It has also been shown that the rate of decay decreases with leaf age (see Singh, 1969). The population density (number/m2) of micro- arthropod populations of tropical forest soils and litters range from as low as 0.4 in the case of a dry season secondary forest litter of Nigeria to as high as 72 in the moist evergreen forest soil of Zaire (Madge, 1969; Maldague, 1970).
Ultimate decomposition is mediated not by invertebrates but by microorganisms. Litter seems to be attacked first by bacteria and fungi, and insects become important decomposers only later (Madge, 1965).
A close relationship exists between litter decomposition and biogeochemical cycles. One important cause of the difference between the biogeochemical cycles of the various elements is their relative rates of release as the litter decomposes.
Very rapid cycling of elements is a characteristic feature of most tropical forests. The factors contributing to the rapidity include high temperatures and humidities and the absence of a resting period which permits high productivity; except for nitrogen, levels of minerals in the vegetation are generally not greater in tropical as compared to temperate forests.
The apparent high fertility of tropical forests is not due to any higher mineral contents in the ecosystem or to high contents in the soil but is due chiefly to this rapid recycling.
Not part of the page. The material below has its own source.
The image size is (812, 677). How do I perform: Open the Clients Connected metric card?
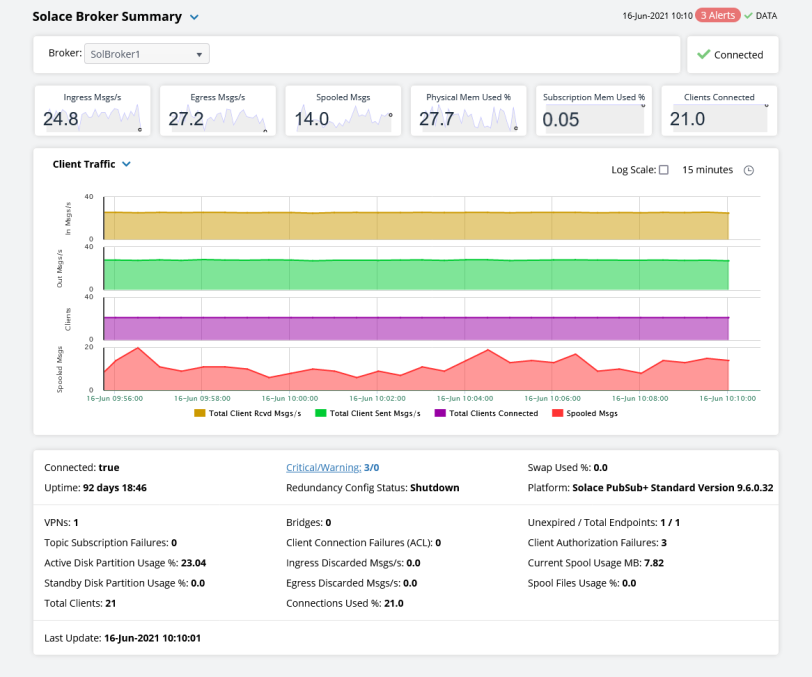[718, 111]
In general, tropical forests tend to differ from most ecosystems in three ways, viz., their high vegetation biomass, the high element stores in this biomass, and their rapid rates of cycling.
It has been estimated that the biomass and the superficial soil layers in tropical rain forests may have as high as 75 per cent of the mineral nutrients present, and that the rapid recycling allows these forests to thrive on poor soils, due to deep root systems. Some run-off generally occurs between the litter layer and the soil proper.
In terrestrial ecosystems, mineral turnover involves the circulation of minerals between organisms and soil, and mineral transport to and from the ecosystem.
Under natural conditions, mineral cycling between the organisms and the soil is a mostly closed system. The production of organic matter and its mineralization go hand in hand.
In tropical rain forests the higher productivity results from the rapid mineral turnover; in these forests the nutrients in the soil are only briefly tied up in organic compounds and soon become available to plants again as inorganic minerals (Larcher, 1975).
The microbial-mediated mineralization rate in the soil is not the only determinant of mineral availability. Plants, microorganisms, and soils are regularly supplied with inorganic salts from external sources. There is also a continuous leaching or loss of these salts from the ecosystem since mineralized nutrients are highly mobile in the soil and hence are subject to ready leaching.
The inorganic salts entering the ecosystem mainly originate from the underlying rocks, water, air, and in agricultural areas, the added fertilizers. Weathering is an important source of nutrient input in raw soils. Inorganic salts may be lost from an ecosystem by wind erosion, by seepage into the ground, or by drainage. Most of the seeped and drained salts eventually discharge into the sea.
Erosion from the watershed brings in dissolved salts and other solutes such as nitrogenous, phosphatic and silica compounds, which are important for plant growth. In fact, all suspended inorganic matter in rivers originates from the erosion and weathering of rocks.
Rocks may be composed of only a single mineral species or of several different kinds. Some important rocks, arranged in order of decreasing solubility, and their elemental composition, are listed here. Rock salt, NaCl; gypsum, CaS04; calcite, CaCO3; dolomite, MgCO3 + CaCO3; feldspar, KAlSi3Oj; soda-lime feldspar, mainly NaAISi3Os and CaAl2Si2Os; basalt, mixture of various aluminium silicates of Na, K, Mg or Ca; and granite, e.g., silica quartz and kaolin, Al2Si2Os(OH)4.